- Cover to Saucer Country #1

Publication information
- Publisher: Vertigo
- Schedule: Monthly
- Format: Ongoing series
- Genre: Sci-fi, political thriller
- Publication date: March 2012 – April 2013
- No. of issues: 14

Creative team
- Created by: Paul Cornell Ryan Kelly
- Written by: Paul Cornell
- Artist: Ryan Kelly
- Letterer: Sal Cipriano
- Colorist: Giulia Brusco
- Editor: Will Dennis

= Saucer Country =

Comic book published by Vertigo

Saucer Country is a discontinued UFO mythology comic book series written by Paul Cornell and drawn by Ryan Kelly, published by Vertigo in 2012 and 2013. The series is about a US presidential candidate, Governor Alvarado, who has come to believe she may have been abducted by aliens. The series began publication in March 2012. The series is a blend of a political environment and stories of aliens and UFOs.

Starting in May 2017, a sequel miniseries, Saucer State, began publication at IDW. Saucer State lasted for six issues, and serves as a story conclusion.

==Overview==
The main plot of Saucer Country is about Arcadia Alvarado, the Hispanic governor of New Mexico now running for presidency. Arcadia believes that she had been abducted by aliens one night, and embarks on a mission to get to the bottom of the mystery while running for the position of President at the same time.

Describing the series on his website, Cornell wrote:

Saucer Country is a trip through UFO mythology, a subject I've always been fascinated with. It's a dark, suspenseful, serious thriller with, I hope, some warm, very human characters at the heart of it.

The series also features short stand-alone stories besides the main plot. These stories are "true stories" - accounts of people who claim to have been abducted by aliens.

== Plot ==
Arcadia Alvarado is the governor of New Mexico and is considered to be the primary Democratic candidate for the position of the President of the United States.

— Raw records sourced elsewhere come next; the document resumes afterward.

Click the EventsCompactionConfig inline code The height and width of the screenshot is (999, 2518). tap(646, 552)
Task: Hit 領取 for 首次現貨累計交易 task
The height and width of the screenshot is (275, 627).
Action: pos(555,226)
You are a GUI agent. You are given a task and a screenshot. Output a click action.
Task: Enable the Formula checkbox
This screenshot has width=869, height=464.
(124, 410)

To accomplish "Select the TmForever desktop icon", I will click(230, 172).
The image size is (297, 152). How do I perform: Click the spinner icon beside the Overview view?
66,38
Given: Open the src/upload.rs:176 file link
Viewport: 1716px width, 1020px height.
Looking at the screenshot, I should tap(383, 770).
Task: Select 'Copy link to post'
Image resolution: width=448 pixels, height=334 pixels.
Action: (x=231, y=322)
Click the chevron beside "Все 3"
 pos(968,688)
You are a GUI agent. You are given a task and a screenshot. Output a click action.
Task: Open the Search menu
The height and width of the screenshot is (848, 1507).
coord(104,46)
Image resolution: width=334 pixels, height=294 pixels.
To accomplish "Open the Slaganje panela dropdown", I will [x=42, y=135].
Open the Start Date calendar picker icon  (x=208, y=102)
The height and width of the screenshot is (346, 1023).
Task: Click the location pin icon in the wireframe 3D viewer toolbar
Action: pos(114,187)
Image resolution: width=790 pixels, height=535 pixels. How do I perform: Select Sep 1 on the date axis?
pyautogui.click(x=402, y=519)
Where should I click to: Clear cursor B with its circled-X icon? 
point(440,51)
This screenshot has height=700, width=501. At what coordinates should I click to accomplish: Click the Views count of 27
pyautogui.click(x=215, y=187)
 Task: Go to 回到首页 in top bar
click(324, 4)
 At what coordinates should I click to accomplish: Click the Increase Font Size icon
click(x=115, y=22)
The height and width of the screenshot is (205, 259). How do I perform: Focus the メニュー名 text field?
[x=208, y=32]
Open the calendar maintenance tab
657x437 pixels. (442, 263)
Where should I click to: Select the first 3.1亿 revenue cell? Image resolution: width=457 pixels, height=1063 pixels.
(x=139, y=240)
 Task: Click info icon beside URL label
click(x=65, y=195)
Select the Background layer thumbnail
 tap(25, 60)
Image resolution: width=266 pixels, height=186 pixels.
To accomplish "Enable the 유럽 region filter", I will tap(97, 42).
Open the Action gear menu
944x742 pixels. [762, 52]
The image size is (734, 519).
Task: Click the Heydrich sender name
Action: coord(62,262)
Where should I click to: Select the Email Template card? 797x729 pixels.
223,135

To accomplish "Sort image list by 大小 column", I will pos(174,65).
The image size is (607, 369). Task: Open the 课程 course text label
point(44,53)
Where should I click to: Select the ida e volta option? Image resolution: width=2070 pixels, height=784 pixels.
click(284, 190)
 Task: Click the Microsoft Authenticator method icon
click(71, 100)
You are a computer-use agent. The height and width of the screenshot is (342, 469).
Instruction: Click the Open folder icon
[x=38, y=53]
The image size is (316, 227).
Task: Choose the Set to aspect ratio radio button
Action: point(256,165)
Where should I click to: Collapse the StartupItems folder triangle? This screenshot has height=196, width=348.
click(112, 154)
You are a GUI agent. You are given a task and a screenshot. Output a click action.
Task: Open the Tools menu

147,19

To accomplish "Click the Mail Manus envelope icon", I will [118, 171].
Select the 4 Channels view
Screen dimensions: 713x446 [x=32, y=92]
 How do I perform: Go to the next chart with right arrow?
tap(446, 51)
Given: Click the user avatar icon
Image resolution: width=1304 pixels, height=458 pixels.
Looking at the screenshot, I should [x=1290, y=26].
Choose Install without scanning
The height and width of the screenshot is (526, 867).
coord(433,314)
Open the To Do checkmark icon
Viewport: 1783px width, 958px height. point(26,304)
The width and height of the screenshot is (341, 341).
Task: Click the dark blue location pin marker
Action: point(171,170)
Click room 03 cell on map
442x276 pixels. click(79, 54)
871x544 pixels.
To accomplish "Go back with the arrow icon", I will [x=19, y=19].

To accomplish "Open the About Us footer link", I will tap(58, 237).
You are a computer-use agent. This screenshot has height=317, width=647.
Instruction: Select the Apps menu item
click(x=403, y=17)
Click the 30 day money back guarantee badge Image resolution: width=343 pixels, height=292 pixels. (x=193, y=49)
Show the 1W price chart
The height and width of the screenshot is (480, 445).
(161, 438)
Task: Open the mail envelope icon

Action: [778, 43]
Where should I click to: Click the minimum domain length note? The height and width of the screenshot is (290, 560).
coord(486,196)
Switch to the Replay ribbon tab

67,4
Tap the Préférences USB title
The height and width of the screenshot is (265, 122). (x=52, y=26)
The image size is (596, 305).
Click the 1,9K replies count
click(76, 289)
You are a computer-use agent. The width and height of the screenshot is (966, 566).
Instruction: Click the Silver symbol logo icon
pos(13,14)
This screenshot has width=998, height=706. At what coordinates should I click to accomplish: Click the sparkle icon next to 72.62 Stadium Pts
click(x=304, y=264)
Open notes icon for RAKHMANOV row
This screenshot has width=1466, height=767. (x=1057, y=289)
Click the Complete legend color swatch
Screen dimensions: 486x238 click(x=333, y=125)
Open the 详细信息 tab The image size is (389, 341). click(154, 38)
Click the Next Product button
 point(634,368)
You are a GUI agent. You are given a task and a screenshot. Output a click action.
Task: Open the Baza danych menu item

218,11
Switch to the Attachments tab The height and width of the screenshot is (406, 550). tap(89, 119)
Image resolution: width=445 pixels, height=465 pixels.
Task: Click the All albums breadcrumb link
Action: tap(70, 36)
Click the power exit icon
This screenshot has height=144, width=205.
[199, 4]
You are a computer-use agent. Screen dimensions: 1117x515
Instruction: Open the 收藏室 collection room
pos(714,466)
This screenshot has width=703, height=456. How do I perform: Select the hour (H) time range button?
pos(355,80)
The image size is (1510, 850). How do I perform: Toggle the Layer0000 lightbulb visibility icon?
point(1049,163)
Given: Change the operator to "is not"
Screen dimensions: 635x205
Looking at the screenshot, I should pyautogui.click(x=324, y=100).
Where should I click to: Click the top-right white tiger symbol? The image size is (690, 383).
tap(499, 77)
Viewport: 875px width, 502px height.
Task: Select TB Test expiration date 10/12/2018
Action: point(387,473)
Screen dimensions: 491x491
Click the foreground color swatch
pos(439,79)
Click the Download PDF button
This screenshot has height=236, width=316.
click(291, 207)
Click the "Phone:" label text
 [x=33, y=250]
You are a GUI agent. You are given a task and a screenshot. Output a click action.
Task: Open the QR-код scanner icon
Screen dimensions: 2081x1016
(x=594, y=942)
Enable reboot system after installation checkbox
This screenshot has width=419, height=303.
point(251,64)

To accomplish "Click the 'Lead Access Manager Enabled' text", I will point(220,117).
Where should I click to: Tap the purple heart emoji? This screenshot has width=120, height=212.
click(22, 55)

Arcadia is caught in the middle of a volatile political situation as she is running for presidency, handling with her duties as governor, dealing with her alcoholic ex-husband Michael.

Arcadia claims to have been "abducted by aliens" one night, but only retains glimpses of her encounter with the extraterrestrial beings and does not remember the entire story. With the help of her staff and a former Harvard professor, Professor Kidd, Arcadia tries to solve the mystery about her apparent abduction by the aliens.

== Characters ==
- Governor Arcadia Alvarado is the main character of the series. She is the governor of New Mexico and is of Mexican-American heritage. She is the one who claims to have been abducted by aliens, but is not able to fully justify it due to her not retaining the complete story. She has a determined and focused personality.
- Professor Kidd is a former Harvard professor and has a deep interest in UFO mythology, even though he carries a skeptical approach towards it. He has strange encounters with a mysterious couple who provide him with advice and instructions occasionally.
- Michael is Arcadia's ex-husband. He is addicted to alcohol and lacks the heroism Arcadia usually displays. He is present in the car the night Arcadia claims to have been abducted.

==Reception==
The series received generally positive reviews. James Hunt of Comic Book Resources commented on the first issue, praising the talents of Cornell and Kelly, but also criticized the issue for ending too quickly. Geeks of Doom described it as "what's sure to become a beloved classic comic book series and that one day we will look back on this first issue in wonderment and think 'I can't believe all that's happened since then". Comics reviewer and writer Joey Esposito of IGN have the first issue an 8 out of a possible 10, and summarised: "Out of the gate, Saucer Country looks to be another solid entry worthy of the pedigree of Vertigo Comics". He, however, also pointed out that writer Paul Cornell focuses too much attention on Arcadia and "bizarre elements" and in doing so "ultimately subtracts from the grounded base that is established here". He also praised Ryan Kelly's art, especially his characters' body language and expressions, but criticized the colouring of the issue. The series was cancelled after 14 issues.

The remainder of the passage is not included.